Akhisar Anadolu Gençlik Derneği Filistin’de bulunan Mescid-i Aksa’ya yapılan saldırılar ile ilgili bir basın açıklaması yaparak, İsrail’i kınadı.

Grup adına açıklama yapan Anadolu Gençlik Derneği Akhisar Şube Başkanlığı Dergi Temsilciliği Sözcüsü Metin Toktaş şunları kaydetti: “İslam coğrafyasındaki terör olaylarının her birinde parmağı olan işgalci İsrail, Müslümanları kışkırtmaya yönelik aşağılık davranışlarına devam ediyor. Maalesef uluslararası camiada devlet vasfı taşıyan ve gerçekte bir terör örgütü gibi davranan İsrail’in silahlı unsurları ayaklarındaki kirli postallarla Mescid-i Aksa’ya girdiler. Aynı kirli postallarla Kıble Camii’nin içinde terör estiren bu silahlı unsurlar camide bulunan Kur’an-ı Kerimleri yerlere attılar, üzerlerinde gezindiler. Cami içindeki Müslümanları tartakladılar. Terör örgütü İsrail’in yaklaşık bir haftadır Mescid-i Aksa ile ilgili kışkırtmaya yönelik yaklaşımlarının Filistin’de kan dökmeye yönelik bir çaba olduğu aşikârdır. İsrail küstahca tüm kutsal değerlerimize saldırarak Filistinli Müslümanları çileden çıkarmaktadır. Terör örgütü İsrail’in ve aynı örgütün silahlı unsurlarının bu çirkeflileri kabul edilebilir değildir.

İsrail sadece Müslümanlar için değil, insanlıktan nasibini almış herkes için bir beladır. Bu belanın ortaya çıkmasının arkasındaki sapkın düşünce olan Siyonizm, tüm insanlık için gece gündüz problem üretmektedir. Siyonist İsrail’in bu küstahca davranışlarının kaynağı Batı’dan aldığı cesarettir. Birleşmiş Milletler, NATO, ABD ve Avrupa Birliği, İsrail’in her sapkınlığına el altından ya da açıktan destek olmaktadır. İslam coğrafyasının parçalanmışlığı, başta Türkiye olmak üzere İslam Ülkelerindeki hükümetlerin Batı ile olan ilişkileri İsrail’i cesaretlendirmektedir. Şunu tüm dünya bilmeli ki Müslümanların Yahudi düşmanlığı yoktur. Ancak işgalci İsrail’in varlığı ve sapkın Siyonizm düşüncesi bir Müslüman tarafından kabul edilemez."

"BU İŞGAL KABUL EDİLEMEZ"

Filistin topraklarının işgalinin kabul edilemeyeceğini ifade eden Toktaş, yapılan saldırının aşağılık bir davranış olduğunun altını çizdi.
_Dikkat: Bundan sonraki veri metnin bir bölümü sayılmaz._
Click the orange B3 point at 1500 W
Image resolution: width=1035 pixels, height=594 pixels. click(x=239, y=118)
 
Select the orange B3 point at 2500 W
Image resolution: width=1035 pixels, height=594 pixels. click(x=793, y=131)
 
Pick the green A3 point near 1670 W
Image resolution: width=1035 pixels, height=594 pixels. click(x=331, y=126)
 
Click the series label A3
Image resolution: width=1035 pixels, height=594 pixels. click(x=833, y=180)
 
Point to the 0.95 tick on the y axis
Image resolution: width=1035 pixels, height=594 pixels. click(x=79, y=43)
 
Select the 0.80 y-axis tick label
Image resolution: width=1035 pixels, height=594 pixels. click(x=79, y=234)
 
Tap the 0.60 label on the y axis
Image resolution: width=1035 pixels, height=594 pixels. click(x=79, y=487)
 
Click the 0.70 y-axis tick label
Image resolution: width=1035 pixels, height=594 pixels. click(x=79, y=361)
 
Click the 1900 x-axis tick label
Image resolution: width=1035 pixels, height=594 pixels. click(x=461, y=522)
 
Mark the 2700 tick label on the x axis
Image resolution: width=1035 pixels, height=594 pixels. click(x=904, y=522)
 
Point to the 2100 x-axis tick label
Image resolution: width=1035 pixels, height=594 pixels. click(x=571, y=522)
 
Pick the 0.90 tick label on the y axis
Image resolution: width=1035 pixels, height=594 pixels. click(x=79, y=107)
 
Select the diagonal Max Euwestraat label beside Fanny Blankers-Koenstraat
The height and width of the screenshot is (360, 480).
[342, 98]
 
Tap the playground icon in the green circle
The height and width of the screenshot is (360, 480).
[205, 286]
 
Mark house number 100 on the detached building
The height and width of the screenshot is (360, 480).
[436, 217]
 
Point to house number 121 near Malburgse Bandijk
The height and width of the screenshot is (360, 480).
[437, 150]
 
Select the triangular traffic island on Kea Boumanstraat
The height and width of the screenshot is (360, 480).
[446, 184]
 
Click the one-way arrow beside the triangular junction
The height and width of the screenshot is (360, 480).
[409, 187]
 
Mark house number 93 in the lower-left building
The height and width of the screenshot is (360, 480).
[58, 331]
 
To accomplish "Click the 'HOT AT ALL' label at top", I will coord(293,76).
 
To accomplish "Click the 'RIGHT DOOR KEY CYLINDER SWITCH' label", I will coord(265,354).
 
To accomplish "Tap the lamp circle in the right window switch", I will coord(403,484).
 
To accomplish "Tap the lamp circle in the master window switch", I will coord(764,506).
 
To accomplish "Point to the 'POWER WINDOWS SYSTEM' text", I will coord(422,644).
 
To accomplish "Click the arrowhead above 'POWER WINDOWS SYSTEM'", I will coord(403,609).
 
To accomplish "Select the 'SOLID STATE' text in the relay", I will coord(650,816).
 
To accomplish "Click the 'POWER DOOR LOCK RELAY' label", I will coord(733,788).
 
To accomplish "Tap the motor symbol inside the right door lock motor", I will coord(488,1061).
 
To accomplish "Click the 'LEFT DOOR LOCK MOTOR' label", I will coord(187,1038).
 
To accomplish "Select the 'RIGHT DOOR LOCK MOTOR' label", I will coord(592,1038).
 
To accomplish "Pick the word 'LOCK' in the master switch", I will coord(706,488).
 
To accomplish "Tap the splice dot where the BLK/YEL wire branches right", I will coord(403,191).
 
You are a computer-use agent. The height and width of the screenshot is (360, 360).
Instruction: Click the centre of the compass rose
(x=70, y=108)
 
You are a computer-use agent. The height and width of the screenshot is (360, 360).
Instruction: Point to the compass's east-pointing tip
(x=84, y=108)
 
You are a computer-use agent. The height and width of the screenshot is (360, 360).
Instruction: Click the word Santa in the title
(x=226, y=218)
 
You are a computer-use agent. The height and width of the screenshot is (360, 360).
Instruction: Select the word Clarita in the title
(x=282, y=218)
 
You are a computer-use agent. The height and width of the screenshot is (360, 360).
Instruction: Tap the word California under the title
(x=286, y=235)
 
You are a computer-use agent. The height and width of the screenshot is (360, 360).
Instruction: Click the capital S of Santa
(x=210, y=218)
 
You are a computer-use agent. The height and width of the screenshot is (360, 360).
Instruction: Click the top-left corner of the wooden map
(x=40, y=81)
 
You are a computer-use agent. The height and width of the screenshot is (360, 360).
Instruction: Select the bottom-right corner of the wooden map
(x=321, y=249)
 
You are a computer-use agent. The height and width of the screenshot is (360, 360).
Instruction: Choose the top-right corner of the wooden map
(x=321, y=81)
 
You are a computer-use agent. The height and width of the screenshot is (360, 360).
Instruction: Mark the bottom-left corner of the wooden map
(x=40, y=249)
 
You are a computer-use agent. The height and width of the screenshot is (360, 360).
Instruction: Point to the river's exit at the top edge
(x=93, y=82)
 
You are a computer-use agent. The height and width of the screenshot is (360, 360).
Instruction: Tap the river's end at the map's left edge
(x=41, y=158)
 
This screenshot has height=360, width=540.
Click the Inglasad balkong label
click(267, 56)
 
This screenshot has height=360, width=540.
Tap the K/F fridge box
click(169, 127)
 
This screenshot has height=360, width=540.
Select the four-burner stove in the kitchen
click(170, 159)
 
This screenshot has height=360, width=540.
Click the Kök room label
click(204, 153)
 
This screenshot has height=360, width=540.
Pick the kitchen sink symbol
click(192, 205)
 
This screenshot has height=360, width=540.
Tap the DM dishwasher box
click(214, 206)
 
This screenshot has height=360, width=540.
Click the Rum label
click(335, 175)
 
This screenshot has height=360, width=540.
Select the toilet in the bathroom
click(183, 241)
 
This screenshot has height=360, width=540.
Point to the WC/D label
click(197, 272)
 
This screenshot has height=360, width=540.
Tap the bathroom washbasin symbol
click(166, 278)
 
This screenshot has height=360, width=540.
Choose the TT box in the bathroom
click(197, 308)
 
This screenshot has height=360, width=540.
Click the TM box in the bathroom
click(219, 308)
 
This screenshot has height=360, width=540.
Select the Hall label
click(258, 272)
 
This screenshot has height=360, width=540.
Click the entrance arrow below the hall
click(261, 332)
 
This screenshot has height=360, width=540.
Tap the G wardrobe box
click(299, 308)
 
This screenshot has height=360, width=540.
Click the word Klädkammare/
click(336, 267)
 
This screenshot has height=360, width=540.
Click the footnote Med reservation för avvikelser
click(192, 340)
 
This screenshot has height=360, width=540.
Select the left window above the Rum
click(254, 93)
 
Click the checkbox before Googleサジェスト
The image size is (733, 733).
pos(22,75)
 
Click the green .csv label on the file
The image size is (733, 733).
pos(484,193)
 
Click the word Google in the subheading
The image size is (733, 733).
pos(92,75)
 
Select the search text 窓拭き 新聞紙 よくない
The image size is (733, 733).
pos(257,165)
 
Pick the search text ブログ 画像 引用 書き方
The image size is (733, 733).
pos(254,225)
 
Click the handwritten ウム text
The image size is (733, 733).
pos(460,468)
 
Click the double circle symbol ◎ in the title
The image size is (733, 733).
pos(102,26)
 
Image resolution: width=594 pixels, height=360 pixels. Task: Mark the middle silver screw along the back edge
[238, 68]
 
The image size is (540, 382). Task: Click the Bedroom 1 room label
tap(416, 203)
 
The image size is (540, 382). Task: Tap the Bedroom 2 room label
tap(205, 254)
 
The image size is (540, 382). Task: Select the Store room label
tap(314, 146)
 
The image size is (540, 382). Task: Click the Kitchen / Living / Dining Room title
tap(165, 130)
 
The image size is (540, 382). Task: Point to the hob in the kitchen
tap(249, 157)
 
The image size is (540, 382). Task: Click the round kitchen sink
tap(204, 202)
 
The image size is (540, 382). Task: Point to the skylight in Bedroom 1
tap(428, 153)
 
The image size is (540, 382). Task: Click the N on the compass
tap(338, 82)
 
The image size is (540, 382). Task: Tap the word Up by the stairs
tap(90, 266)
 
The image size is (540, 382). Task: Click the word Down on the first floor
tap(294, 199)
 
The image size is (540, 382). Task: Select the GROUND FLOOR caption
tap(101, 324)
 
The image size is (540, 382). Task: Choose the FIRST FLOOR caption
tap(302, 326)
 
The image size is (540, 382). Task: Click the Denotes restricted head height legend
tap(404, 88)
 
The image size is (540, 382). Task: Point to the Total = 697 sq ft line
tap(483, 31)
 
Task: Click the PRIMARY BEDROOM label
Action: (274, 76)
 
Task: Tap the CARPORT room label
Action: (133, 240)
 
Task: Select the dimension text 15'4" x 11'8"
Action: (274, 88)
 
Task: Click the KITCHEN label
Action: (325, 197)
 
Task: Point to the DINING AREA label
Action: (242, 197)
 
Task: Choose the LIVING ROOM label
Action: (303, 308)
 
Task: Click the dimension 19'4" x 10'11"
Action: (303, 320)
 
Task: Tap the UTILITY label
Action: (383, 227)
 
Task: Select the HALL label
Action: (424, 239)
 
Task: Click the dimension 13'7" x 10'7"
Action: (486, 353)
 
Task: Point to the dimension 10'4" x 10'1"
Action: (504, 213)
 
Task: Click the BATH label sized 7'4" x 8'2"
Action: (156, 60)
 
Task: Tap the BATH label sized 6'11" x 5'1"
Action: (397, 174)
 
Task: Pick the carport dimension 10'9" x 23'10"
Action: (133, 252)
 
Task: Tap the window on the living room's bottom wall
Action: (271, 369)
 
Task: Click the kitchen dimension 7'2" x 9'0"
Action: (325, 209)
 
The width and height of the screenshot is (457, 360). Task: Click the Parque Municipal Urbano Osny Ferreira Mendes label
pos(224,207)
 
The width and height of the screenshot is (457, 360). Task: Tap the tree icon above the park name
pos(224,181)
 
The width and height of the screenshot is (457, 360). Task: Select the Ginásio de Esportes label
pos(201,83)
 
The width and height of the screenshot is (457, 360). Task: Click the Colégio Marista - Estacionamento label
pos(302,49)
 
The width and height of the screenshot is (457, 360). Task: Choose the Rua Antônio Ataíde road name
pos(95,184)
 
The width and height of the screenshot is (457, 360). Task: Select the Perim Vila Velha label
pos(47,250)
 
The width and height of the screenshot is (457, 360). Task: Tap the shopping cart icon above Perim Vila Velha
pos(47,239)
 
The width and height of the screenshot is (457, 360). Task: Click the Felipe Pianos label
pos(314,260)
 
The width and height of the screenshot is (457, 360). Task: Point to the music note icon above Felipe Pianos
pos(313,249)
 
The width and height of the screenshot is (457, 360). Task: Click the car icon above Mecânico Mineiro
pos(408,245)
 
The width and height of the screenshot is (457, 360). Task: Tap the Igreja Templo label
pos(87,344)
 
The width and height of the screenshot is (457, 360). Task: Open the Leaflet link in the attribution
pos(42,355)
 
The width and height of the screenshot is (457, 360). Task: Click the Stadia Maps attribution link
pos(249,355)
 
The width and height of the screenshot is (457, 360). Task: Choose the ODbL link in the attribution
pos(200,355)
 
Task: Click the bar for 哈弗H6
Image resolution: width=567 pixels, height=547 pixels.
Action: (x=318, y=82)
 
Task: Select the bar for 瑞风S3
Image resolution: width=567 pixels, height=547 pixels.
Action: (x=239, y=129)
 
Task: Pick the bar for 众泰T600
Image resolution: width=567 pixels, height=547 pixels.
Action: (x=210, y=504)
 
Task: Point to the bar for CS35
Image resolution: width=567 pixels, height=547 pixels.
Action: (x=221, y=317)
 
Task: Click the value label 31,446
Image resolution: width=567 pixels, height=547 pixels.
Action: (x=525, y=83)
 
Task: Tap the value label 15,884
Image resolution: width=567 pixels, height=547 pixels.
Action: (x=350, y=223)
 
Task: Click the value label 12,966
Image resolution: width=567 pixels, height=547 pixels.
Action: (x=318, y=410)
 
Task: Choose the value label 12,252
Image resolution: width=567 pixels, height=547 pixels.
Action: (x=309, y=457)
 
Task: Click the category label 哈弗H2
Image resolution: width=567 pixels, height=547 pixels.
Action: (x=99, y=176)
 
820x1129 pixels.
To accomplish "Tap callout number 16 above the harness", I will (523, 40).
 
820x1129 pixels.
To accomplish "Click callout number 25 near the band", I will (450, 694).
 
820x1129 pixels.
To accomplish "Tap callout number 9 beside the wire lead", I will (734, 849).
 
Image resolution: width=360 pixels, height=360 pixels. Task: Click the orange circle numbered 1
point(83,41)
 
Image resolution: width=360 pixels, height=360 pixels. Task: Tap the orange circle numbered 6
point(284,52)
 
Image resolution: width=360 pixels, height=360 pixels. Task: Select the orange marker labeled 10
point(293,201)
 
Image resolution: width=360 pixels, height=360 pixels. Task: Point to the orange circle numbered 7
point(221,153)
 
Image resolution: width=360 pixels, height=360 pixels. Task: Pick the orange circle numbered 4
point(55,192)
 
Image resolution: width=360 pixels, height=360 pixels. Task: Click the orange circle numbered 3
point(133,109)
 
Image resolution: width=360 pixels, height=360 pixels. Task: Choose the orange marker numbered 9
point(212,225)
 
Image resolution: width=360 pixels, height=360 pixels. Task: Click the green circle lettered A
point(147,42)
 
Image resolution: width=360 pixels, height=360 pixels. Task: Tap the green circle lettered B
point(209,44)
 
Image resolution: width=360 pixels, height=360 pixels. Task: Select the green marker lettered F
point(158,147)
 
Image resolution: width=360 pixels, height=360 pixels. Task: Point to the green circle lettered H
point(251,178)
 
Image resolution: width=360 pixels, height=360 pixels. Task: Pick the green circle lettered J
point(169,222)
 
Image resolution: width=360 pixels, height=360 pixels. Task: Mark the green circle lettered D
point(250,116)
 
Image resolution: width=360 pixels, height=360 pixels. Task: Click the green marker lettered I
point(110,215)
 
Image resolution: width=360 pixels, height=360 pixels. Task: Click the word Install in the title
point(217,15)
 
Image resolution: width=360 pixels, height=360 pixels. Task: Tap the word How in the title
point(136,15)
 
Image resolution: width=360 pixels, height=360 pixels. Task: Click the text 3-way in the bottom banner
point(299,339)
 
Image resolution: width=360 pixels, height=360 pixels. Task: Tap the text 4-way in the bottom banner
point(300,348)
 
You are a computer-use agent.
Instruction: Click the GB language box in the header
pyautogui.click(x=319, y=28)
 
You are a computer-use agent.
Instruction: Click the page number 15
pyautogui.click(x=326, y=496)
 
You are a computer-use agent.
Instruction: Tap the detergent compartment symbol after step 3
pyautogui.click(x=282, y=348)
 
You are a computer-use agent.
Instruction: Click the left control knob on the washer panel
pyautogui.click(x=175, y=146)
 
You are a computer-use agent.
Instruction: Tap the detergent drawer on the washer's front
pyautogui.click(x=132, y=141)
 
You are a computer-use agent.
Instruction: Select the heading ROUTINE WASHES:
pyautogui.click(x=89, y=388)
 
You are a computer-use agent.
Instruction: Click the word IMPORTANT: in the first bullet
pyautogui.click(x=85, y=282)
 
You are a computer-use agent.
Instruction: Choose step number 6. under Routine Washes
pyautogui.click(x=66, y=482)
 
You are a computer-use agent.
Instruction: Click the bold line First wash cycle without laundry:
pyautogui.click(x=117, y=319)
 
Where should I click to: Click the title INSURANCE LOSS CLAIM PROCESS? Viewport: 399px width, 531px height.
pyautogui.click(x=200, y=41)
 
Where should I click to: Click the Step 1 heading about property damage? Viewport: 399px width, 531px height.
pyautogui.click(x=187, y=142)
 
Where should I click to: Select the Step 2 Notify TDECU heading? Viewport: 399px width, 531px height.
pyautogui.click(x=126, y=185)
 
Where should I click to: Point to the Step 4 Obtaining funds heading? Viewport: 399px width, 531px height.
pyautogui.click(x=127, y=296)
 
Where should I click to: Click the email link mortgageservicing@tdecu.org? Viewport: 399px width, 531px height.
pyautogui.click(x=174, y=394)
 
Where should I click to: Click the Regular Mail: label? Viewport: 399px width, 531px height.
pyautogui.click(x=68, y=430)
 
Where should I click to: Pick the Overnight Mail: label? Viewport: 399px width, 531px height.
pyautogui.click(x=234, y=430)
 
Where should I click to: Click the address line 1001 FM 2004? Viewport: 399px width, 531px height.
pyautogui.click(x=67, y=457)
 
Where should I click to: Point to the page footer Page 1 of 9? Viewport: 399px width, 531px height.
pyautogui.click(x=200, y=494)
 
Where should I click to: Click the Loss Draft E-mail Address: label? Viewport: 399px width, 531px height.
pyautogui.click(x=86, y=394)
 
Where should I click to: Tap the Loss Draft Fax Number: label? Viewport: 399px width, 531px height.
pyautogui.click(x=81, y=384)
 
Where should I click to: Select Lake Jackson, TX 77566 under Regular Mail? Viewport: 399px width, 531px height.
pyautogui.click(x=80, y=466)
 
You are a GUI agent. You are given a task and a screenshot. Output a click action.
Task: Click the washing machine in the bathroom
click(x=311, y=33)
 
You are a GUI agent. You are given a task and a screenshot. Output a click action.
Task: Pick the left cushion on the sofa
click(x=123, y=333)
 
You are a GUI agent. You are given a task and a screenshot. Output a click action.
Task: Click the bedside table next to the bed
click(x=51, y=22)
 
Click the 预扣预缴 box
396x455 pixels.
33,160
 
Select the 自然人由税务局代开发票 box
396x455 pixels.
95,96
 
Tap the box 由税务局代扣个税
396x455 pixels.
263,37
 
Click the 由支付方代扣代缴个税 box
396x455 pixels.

Bölgeye barış ve huzurun gelmesinin tek yolunun Kudüs’ün tekrar Müslümanlarca idare edilmesinden geçtiğini belirten Metin Toktaş şöyle devam etti: "Hazreti Davut’un Kudüs’e hâkimiyeti insanlığa saadet getirmiştir. Hazreti Süleyman’ın Kudüs’e hâkimiyeti insanlığa saadet getirmiştir. Hazreti Ömer Kudüs’ü fethetmiş ve oradaki tüm insanların can ve mal emniyeti sağlamış, bölgeye huzur ve saadet getirmiştir. Sultan Selahaddin Kudüs’ü yeniden fethetmiş ve aynı şekilde oradaki tüm insanların her türlü hakkını teminat altına almıştır. Oysa aynı Kudüs, Haçlı ordularınca işgal edildiğinde, Sapkın Hıristiyanlar şehirde Müslüman ve Yahudi katliamı yapmışlardır. Aynı şekilde Kudüs Siyonist Yahudilerin eline geçtiğinde ise, onlarda, Müslüman ve Hıristiyan katliamı yapmışlardır. Çünkü ne Evangelist Hıristiyanlık ne de Siyonizme dayanan Yahudilik insanlığa saadet getiremezler. Sapmışlarla ve lanetlenmişlerle beraber yürümenin, insanlığa bir faydası yoktur. Halbuki bir Müslüman, hergün kıldığı namazında Fatiha suresinde, sapıtmışlarla ve lanetlenmişlerle beraber olmayacağına dair Allah’a söz vermektedir. Öyleyse herkesten önce Müslüman devlet adamları ve yöneticilerine, Allah’a verdikleri sözde, sadık kalmalarını hatırlatıyoruz. Terör örgütü İsrail’in Kudüs’ten ve işgal ettiği topraklardan sökülüp atılacağı günlerin çok yakın olduğunu biliyoruz. Zafer inananlarındır ve zafer yakındır.”